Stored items

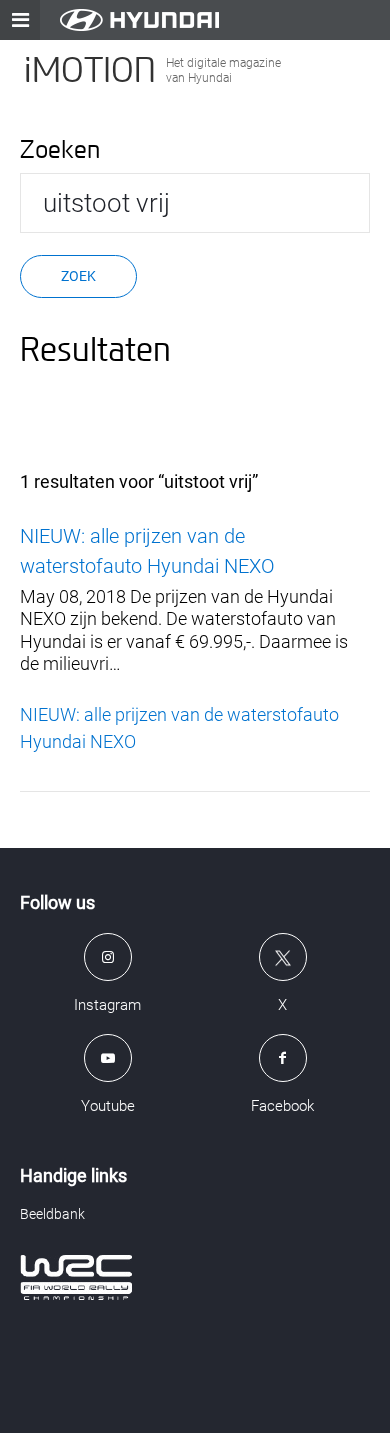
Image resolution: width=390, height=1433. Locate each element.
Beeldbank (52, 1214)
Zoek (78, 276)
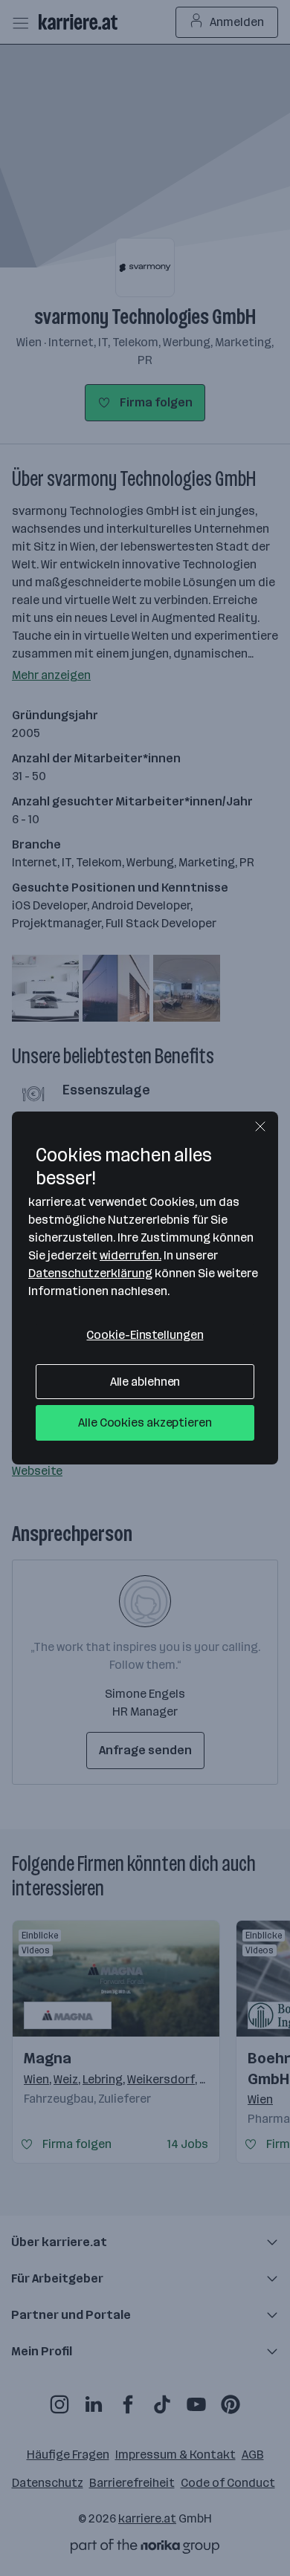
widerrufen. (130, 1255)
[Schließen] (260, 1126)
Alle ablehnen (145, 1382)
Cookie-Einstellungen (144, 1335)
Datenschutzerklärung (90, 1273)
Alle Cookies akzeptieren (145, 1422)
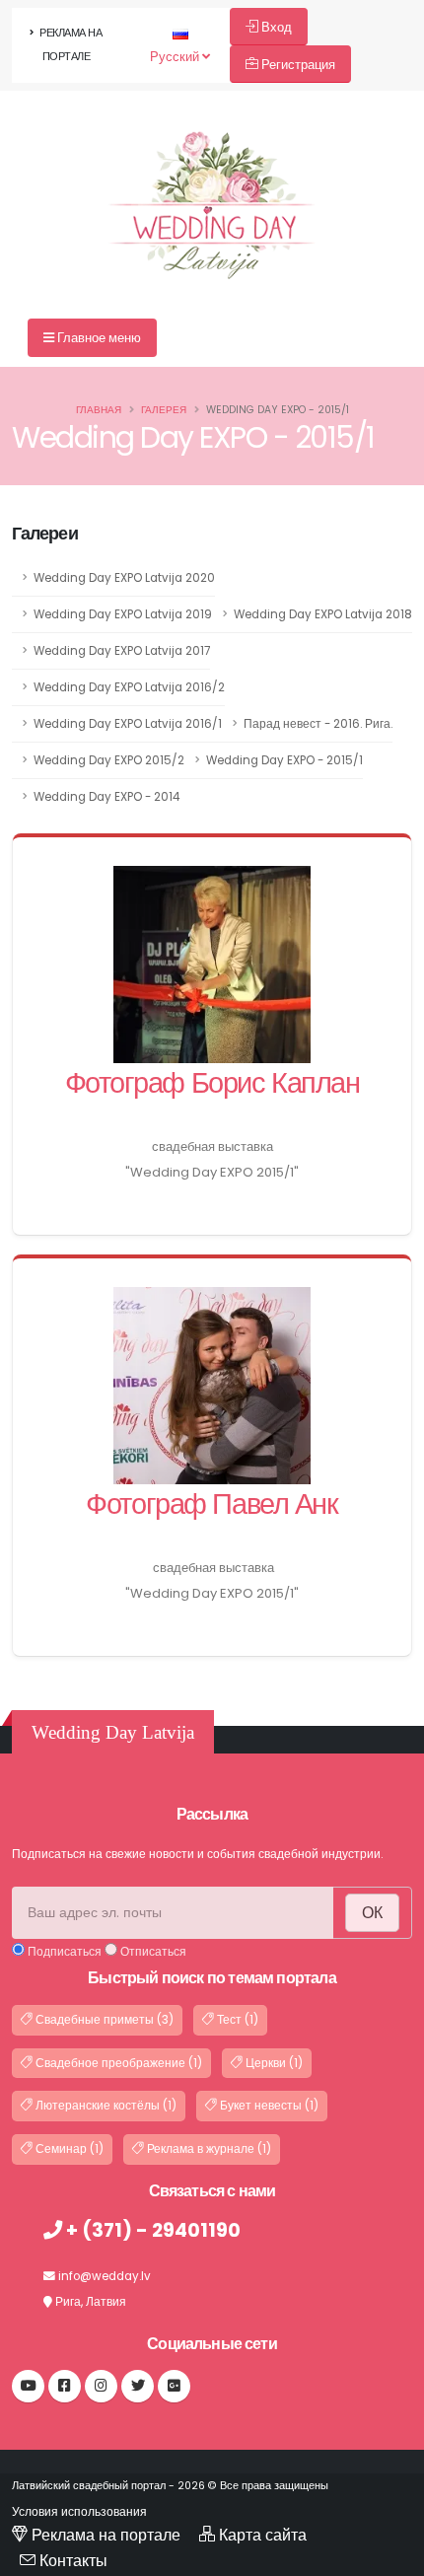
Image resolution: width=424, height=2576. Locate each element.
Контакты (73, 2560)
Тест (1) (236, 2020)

---

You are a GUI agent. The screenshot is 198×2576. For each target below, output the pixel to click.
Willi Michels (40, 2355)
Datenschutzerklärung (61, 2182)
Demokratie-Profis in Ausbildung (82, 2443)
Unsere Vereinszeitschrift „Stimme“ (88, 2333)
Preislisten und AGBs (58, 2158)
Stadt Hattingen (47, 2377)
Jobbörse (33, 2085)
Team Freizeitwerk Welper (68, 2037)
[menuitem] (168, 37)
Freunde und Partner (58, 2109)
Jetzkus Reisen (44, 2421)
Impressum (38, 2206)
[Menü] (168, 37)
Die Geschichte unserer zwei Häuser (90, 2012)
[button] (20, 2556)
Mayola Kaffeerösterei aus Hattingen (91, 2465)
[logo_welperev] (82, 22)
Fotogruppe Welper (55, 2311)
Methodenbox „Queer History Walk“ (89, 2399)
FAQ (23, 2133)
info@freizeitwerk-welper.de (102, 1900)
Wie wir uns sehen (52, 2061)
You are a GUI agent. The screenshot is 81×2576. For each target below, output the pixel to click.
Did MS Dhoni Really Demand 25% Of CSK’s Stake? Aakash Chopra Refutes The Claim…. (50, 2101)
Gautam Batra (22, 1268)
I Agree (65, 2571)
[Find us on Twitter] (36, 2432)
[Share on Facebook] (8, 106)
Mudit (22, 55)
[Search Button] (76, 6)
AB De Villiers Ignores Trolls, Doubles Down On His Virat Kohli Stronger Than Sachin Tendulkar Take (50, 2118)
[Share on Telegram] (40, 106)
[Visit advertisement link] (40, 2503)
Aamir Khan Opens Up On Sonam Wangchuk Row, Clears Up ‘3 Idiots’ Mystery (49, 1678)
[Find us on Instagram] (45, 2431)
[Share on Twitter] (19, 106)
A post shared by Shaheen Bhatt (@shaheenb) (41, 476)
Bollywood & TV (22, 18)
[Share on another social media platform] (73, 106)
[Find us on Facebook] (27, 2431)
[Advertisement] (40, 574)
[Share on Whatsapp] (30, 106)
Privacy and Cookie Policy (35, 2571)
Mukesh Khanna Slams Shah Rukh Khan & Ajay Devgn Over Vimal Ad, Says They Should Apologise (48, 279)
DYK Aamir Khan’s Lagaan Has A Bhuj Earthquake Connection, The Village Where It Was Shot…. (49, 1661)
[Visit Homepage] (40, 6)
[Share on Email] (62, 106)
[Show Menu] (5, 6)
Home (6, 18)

§ Required action
Where a line of the data above includes the string "Hattingen", pull it out.

§ Output for this task
Stadt Hattingen (47, 2377)
Mayola Kaffeerösterei aus Hattingen (91, 2465)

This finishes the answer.